Raven scoffed, shrugging her arm out of Octavia’s grip. She adjusted her jacket and threw a glare at her, though Clarke could only stare at it wondering how the hell she wasn’t overheating. Even if the red jacket was relatively light. She was convinced Raven could freeze in the Sahara. “O always wears a tank, she does _not_ count,” Raven retorted, ignoring Octavia’s indignant protest. “She’s literally hellspawn. Girl’s got like fire and brimstone in her blood.”

“Will you quit calling me that?” Octavia snapped, but Raven only smirked and even Clarke felt a few tendrils of pity for her. There was absolutely no way she would stop simply because it pissed Octavia off every time. Clarke would know, of course, the variation of dog-related nicknames she’d accumulated over the years was… actually a little impressive. She thought Raven would have run out by now.
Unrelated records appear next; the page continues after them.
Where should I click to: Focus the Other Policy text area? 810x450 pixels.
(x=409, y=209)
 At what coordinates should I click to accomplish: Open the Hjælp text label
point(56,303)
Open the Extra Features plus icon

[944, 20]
Raven’s smirk only widened. “It’s a statement of fact though.”

Octavia’s glare was so burning there was a moment where Clarke thought she saw her eyes flash red. “ _Half_ Raven. Half. Solely calling me hellspawn is like calling Clarke a dog.”

This time it was Clarke’s offended protests that got ignored.

“But… I _do_ call Clarke a dog.” Raven said, affecting a look of such convincible confusion Clarke actually didn’t know if it was genuine or not.

By some miracle, it was then that Clarke caught the distinctive scent of magic and she stopped walking. Raven and Octavia soon did too, looking puzzled at her, but Clarke strained her hearing and caught the snatches of laughing and chatting and clinking glasses and felt relief wash over her.

“Got it,” she muttered, and Raven heaved a dramatic sigh.

“Oh thank _fuck_ , I was meant to be drunk like half an hour ago. I’ve been stuck making conversation with idiots to pass the time.”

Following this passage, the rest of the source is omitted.